PROVIDED DATA START

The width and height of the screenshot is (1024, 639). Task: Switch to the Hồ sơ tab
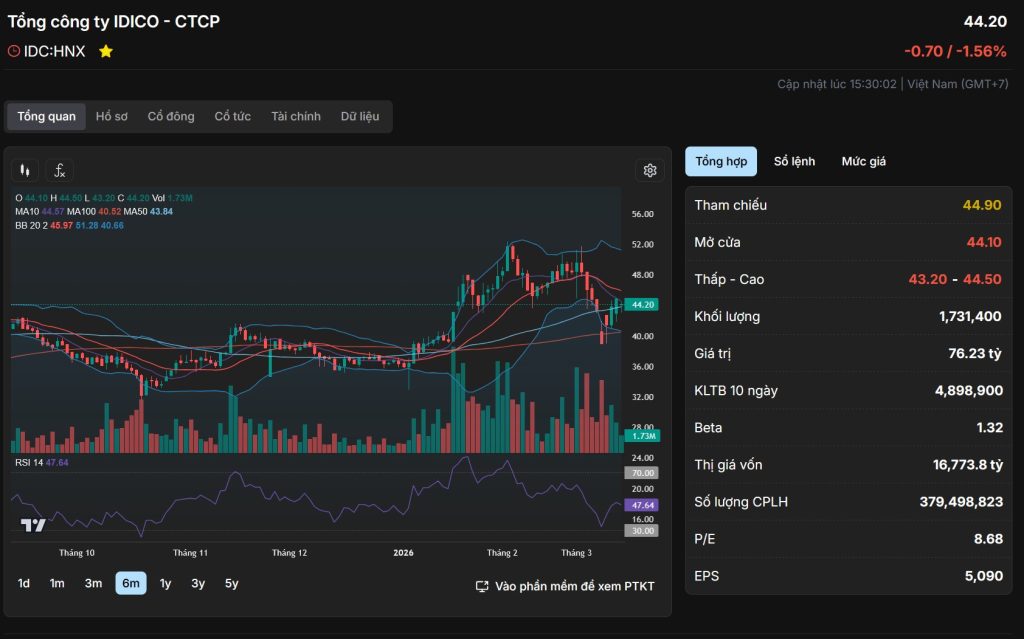tap(111, 117)
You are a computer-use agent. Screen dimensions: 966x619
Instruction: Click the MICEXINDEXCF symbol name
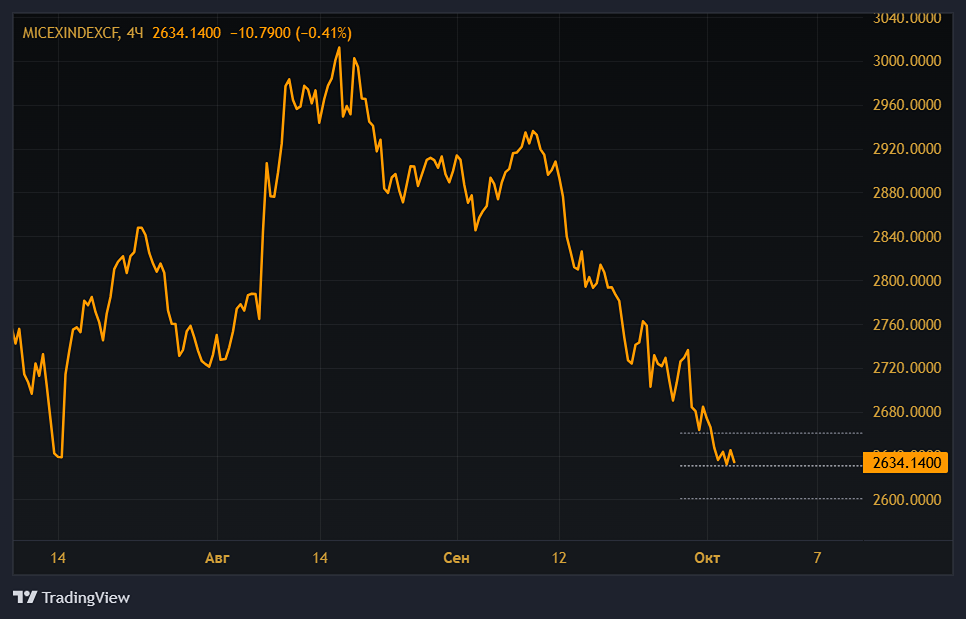(69, 33)
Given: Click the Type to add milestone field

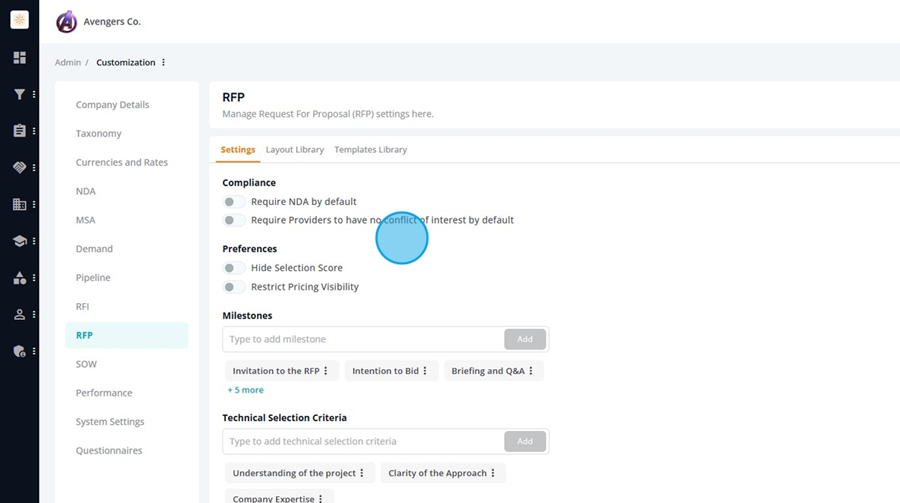Looking at the screenshot, I should coord(363,339).
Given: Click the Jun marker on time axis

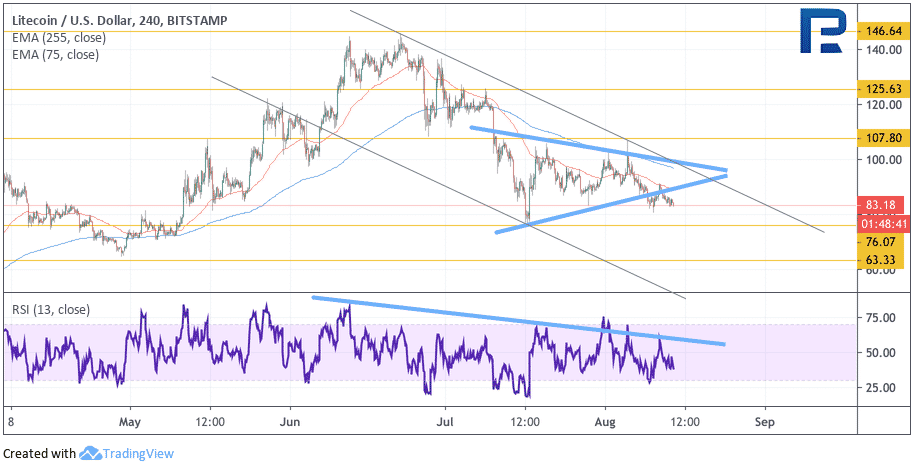Looking at the screenshot, I should click(290, 423).
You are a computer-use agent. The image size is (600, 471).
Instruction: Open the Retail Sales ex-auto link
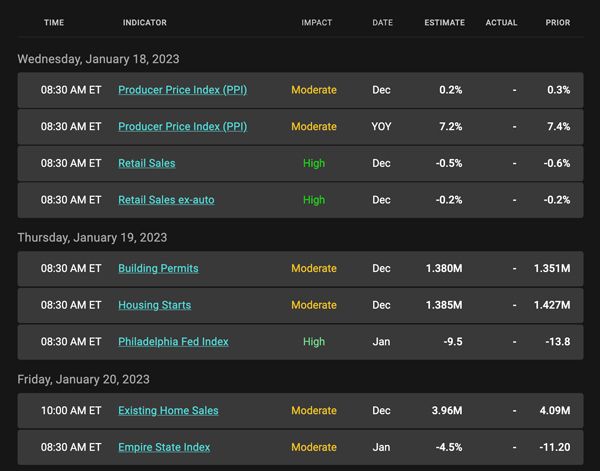[x=166, y=200]
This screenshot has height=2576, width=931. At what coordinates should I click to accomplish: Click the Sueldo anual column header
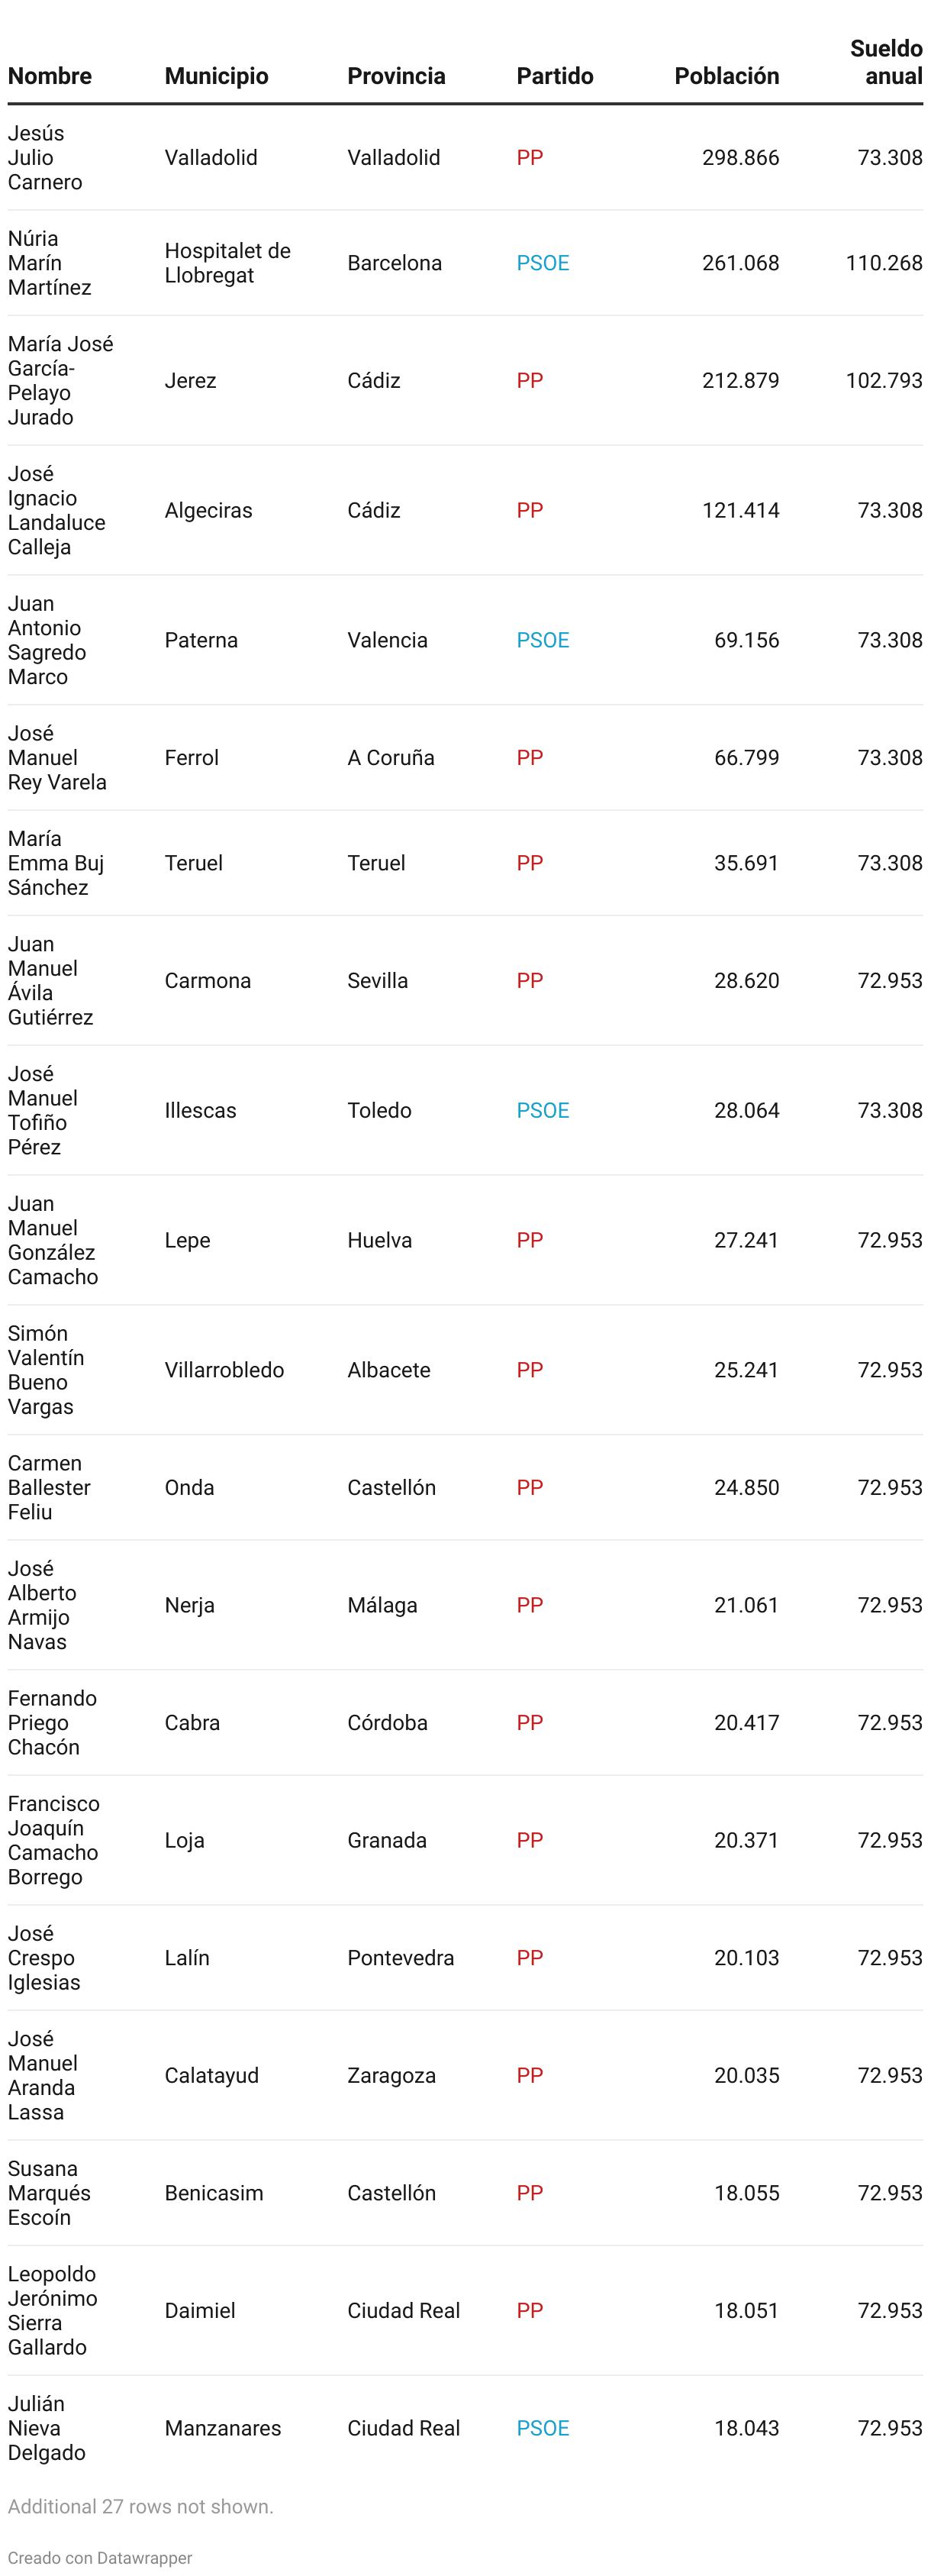click(x=886, y=62)
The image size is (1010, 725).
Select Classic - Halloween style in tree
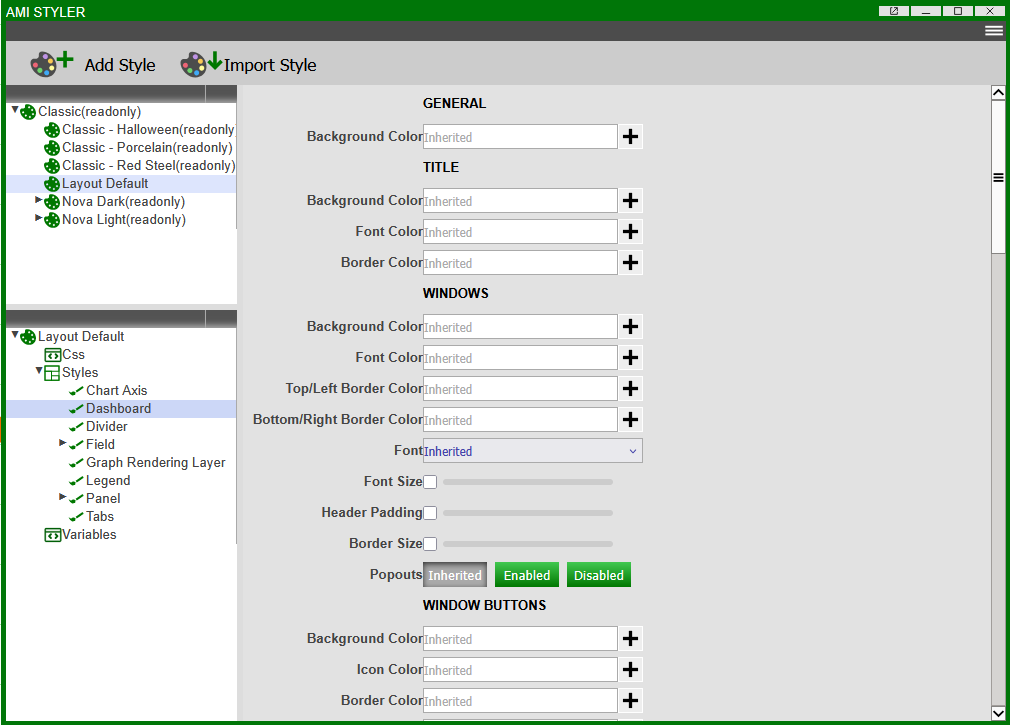pyautogui.click(x=147, y=130)
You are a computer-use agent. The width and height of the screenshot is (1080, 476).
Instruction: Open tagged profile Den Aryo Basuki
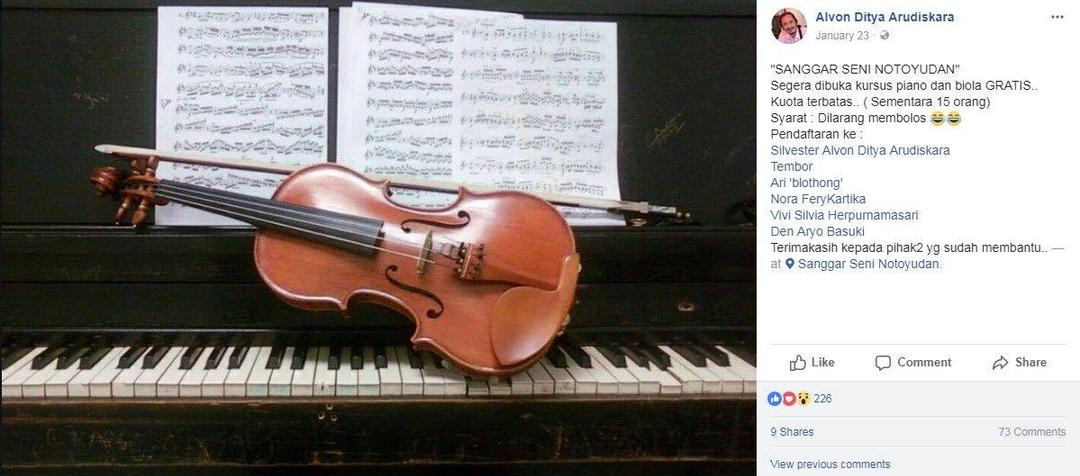(818, 231)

PROVIDED DATA END

__YOUR ASSIGNMENT__
Starting from the line containing "Given: Click the Type to add milestone field", repeat each line exactly through the end of the entries, including the last, while leaving pictures out.

__EXPECTED ANSWER__
Given: Click the Type to add milestone field

Looking at the screenshot, I should coord(363,339).
Given: Click the Jun marker on time axis

Looking at the screenshot, I should click(290, 423).
You are a computer-use agent. The image size is (600, 471).
Instruction: Open the Retail Sales ex-auto link
[x=166, y=200]
This screenshot has height=2576, width=931. At what coordinates should I click to accomplish: Click the Sueldo anual column header
click(x=886, y=62)
The image size is (1010, 725).
Select Classic - Halloween style in tree
pyautogui.click(x=147, y=130)
You are a computer-use agent. The width and height of the screenshot is (1080, 476).
Instruction: Open tagged profile Den Aryo Basuki
(818, 231)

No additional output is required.